Because this is a highly capital intensive part of the manufacturing
chain, most manufacturers seek to centralize this activity
at few locations. Solar cell production will typically
service international markets from a single facility.
Crystalline-Si cell plants, based on well-proven technology,
can be operational within 18 months to two years of project
approval and could be running at full capacity after a further
year. At a fully operational 50 MW Plant, around 300
jobs might be created, including operational, warehousing,
fabrication and overhead administration. The actual number
will be dependent on the chosen technology and degree of automation.

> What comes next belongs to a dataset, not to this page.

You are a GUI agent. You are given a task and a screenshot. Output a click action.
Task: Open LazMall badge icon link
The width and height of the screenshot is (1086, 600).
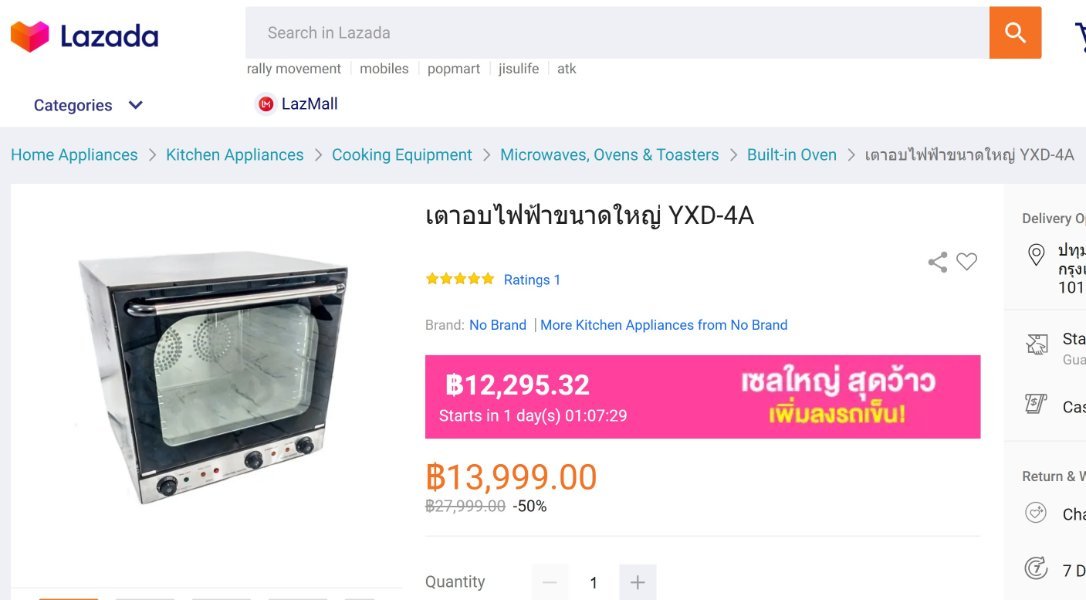tap(265, 104)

Thin film plants with the most well-developed technology
will take slightly longer to get to volume production: possibly
up to 12 months more to become fully operational and maybe
several years more to run at full capacity. Critical factors
are the delivery times on custom equipment for thin film deposition
and processing, and the time to get manufacturing-related
technology issues resolved before the process can be fully
operational. Production may also be constrained by slower
market up-take of the new technology-based product. Cell plants
often have parallel lines of operation, each line can be brought
on-stream in sequence. They do not operate to the strict cleanliness
requirements of the microelectronics industry, but they come
close to it.
In c-Si, wafers typically undergo a process sequence
of etching, diffusion and screen-printing steps before they
are tested and graded for incorporation into modules. For
thin films, glass or stainless steel substrates are processed
through steps of transparent conducting oxide deposition,
semiconductor layer growth, laser scribing and metallization.
The sequence is dependent on the substrate being used. Today's
thin film plants are designed to handle large substrates (of
meter scale dimensions) in sheet or roll form so the process
equipment is much larger than for the wafer-based c-Si plants.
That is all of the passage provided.